Under an agreement Wildcat struck with mining inspectors, the company will need to put up another $350,000 and have the road fixed by July 1. If it doesn’t fix the road, the state will take over, revoke the company’s mining permit and erase the road from the landscape, according Jeff Fugate, an attorney for the Division of Reclamation, Mining and Safety.
“That road needs to be repaired this year,” Fugate said.
But if Wildcat fixes the road, the state will waive all but $5,000 of a $44,000 fine it has already imposed on the company.
The Mined Land Reclamation Board approved the agreement Wednesday.
Wildcat remains under a cease-and-desist order, and its permit is “suspended” but not revoked entirely.
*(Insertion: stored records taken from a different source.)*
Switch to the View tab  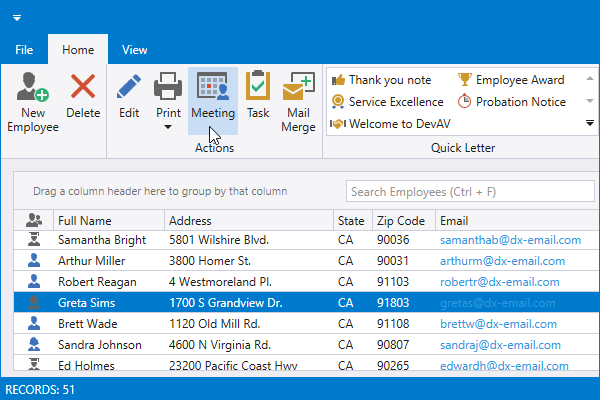[x=134, y=49]
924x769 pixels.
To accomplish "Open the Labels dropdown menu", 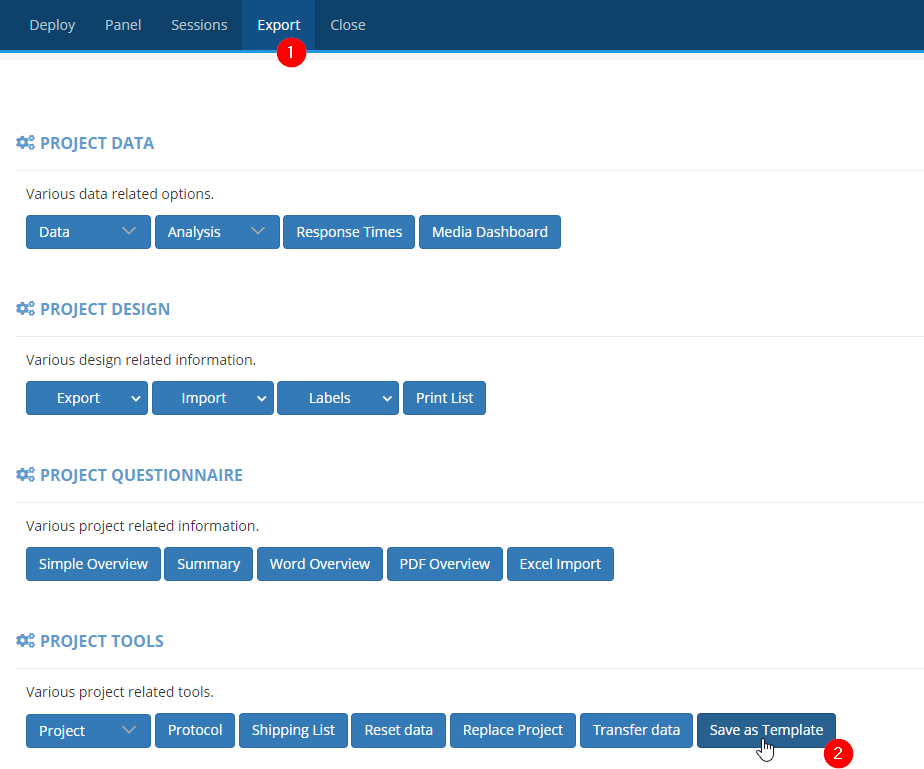I will (337, 397).
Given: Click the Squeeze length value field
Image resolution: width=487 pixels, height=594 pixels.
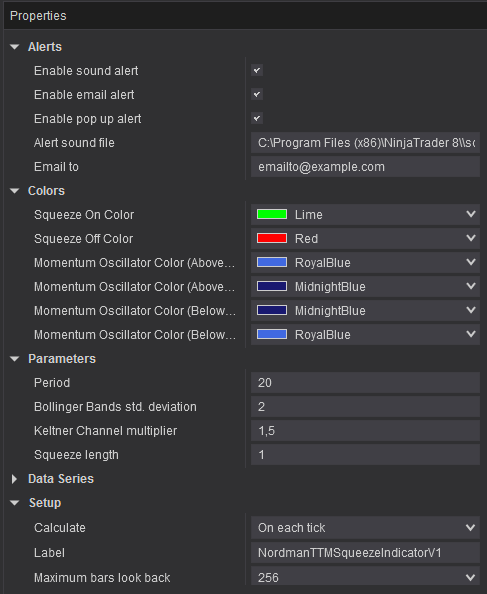Looking at the screenshot, I should (x=365, y=455).
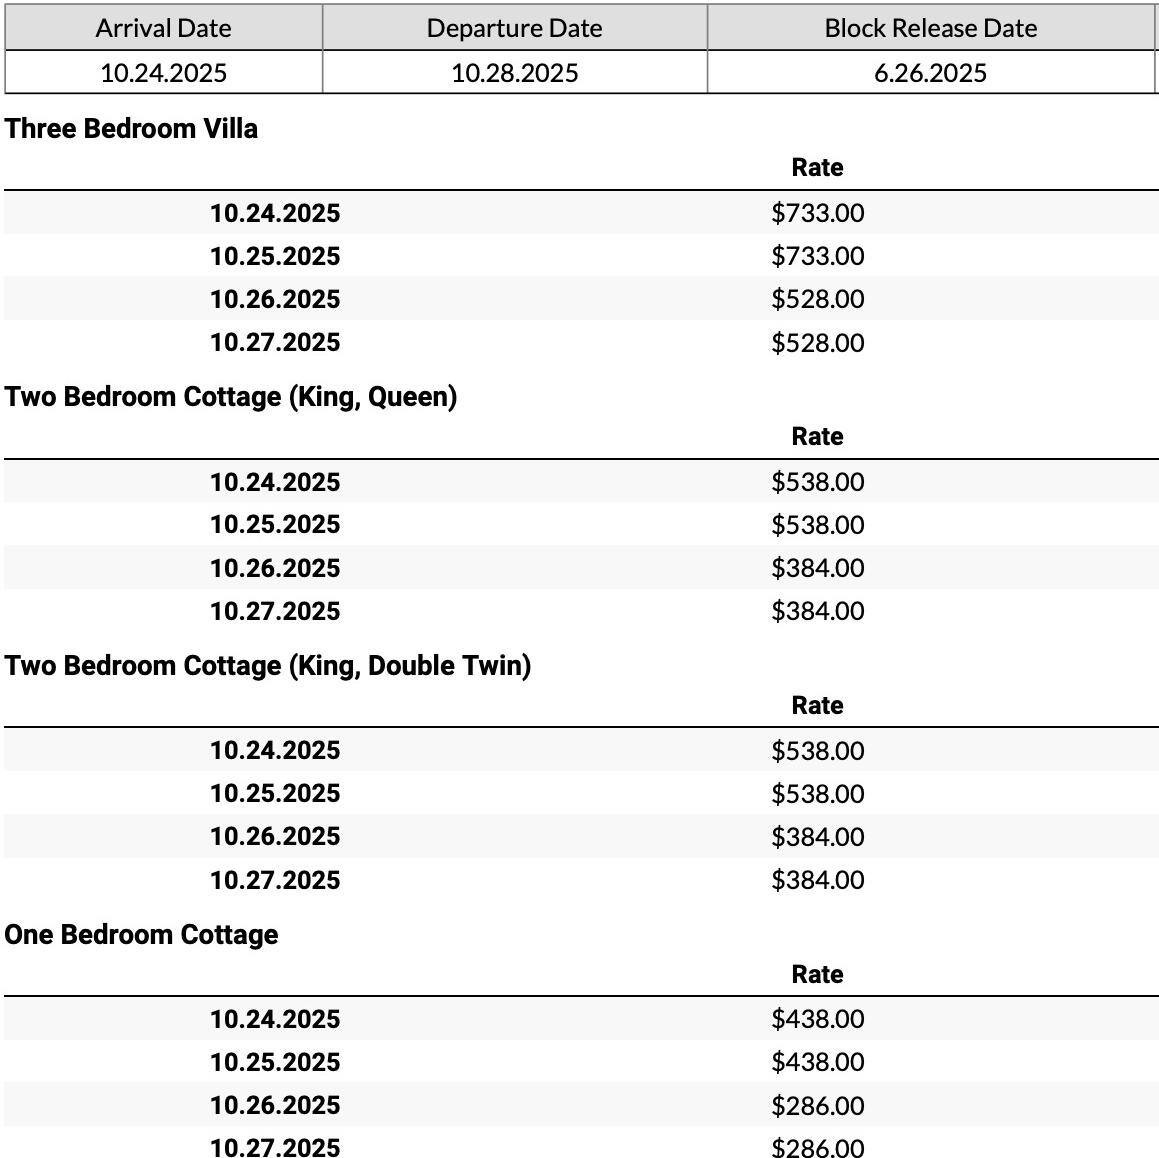Click the Arrival Date column header
The width and height of the screenshot is (1159, 1158).
tap(163, 28)
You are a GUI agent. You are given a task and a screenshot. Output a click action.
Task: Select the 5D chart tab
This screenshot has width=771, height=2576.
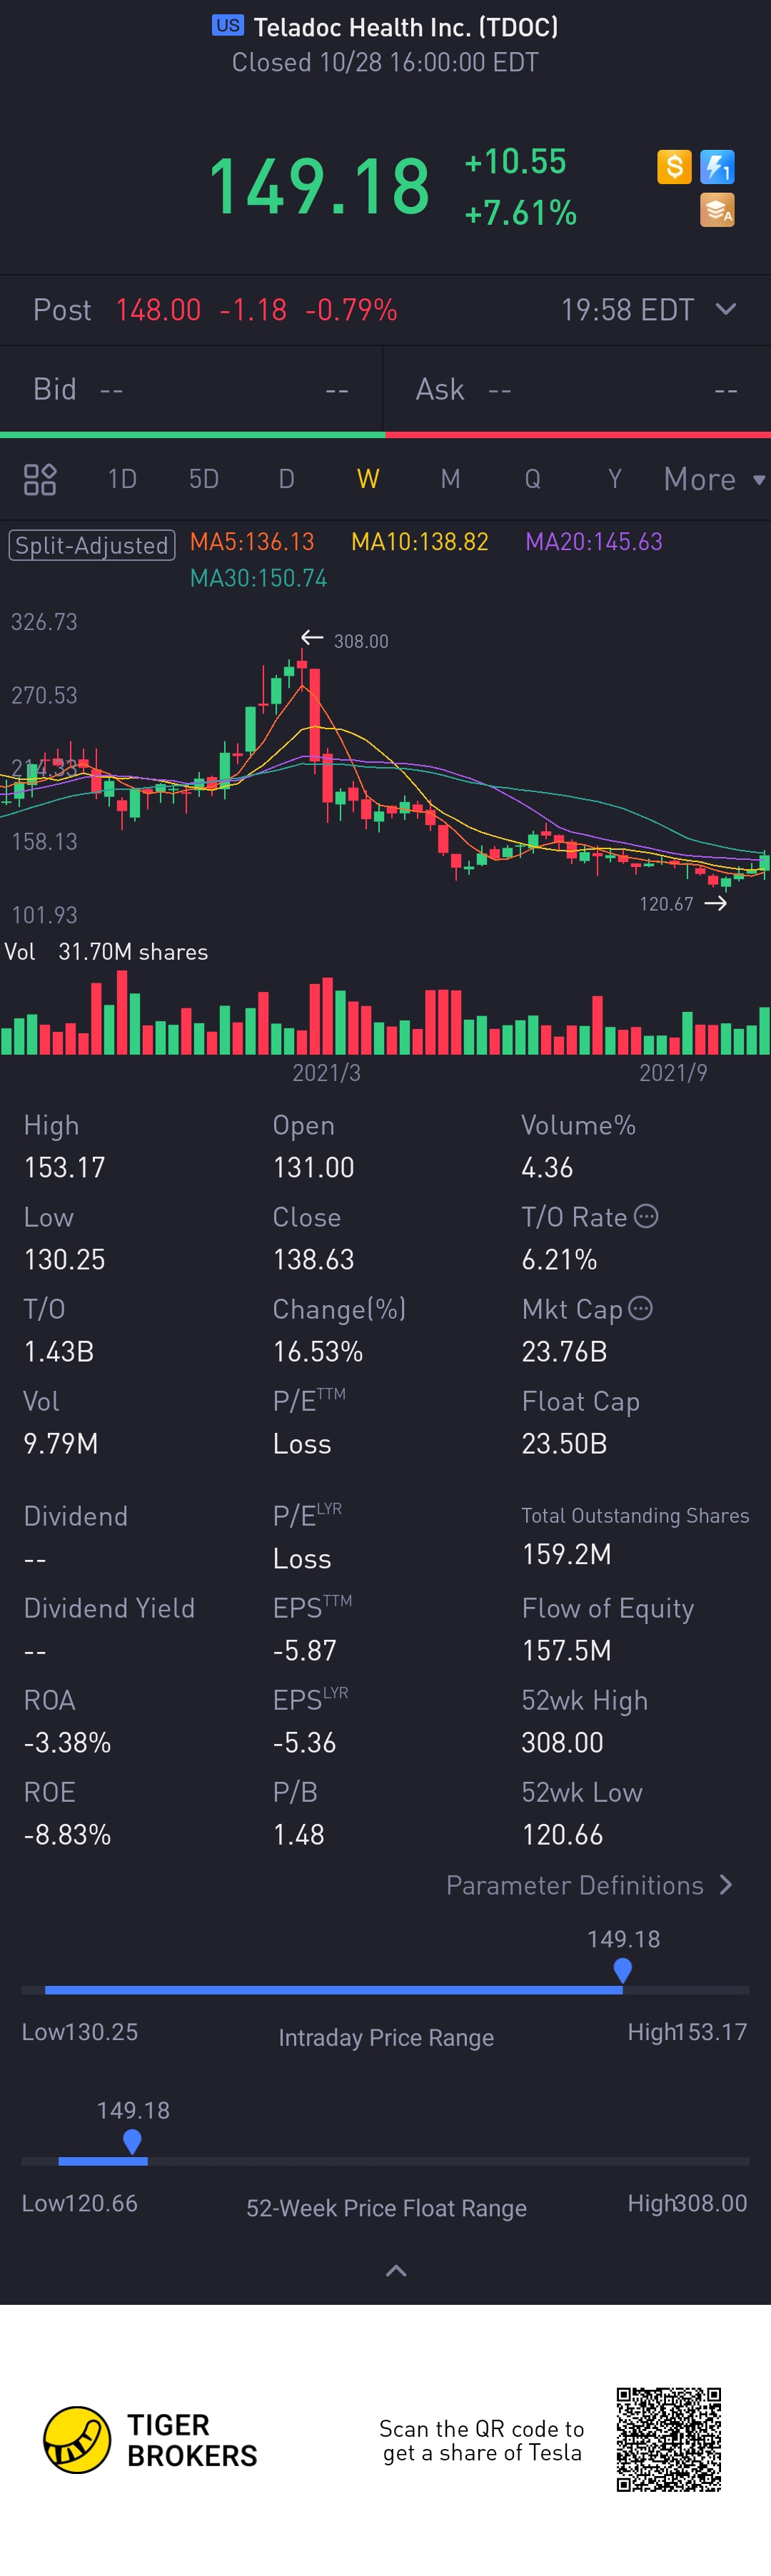point(204,479)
However, if the company continues its cleanup, it can “eventually have the permit reinstated from its suspended state and allow the operator to move forward with the mining operation,” Fugate said.
Wildcat’s mine has been an ongoing problem since 2009, when the company’s former owner cut a steep, unstable road down the banks of La Plata Canyon to access his mine on the other side of the river. He also installed an unpermitted mill in the mine and drilled an illegal portal, which collapsed.
Deadlines to fix the road have passed unheeded as Wildcat underwent a series of corporate restructurings. The company is now owned by Varca Ventures of Sarasota, Fla.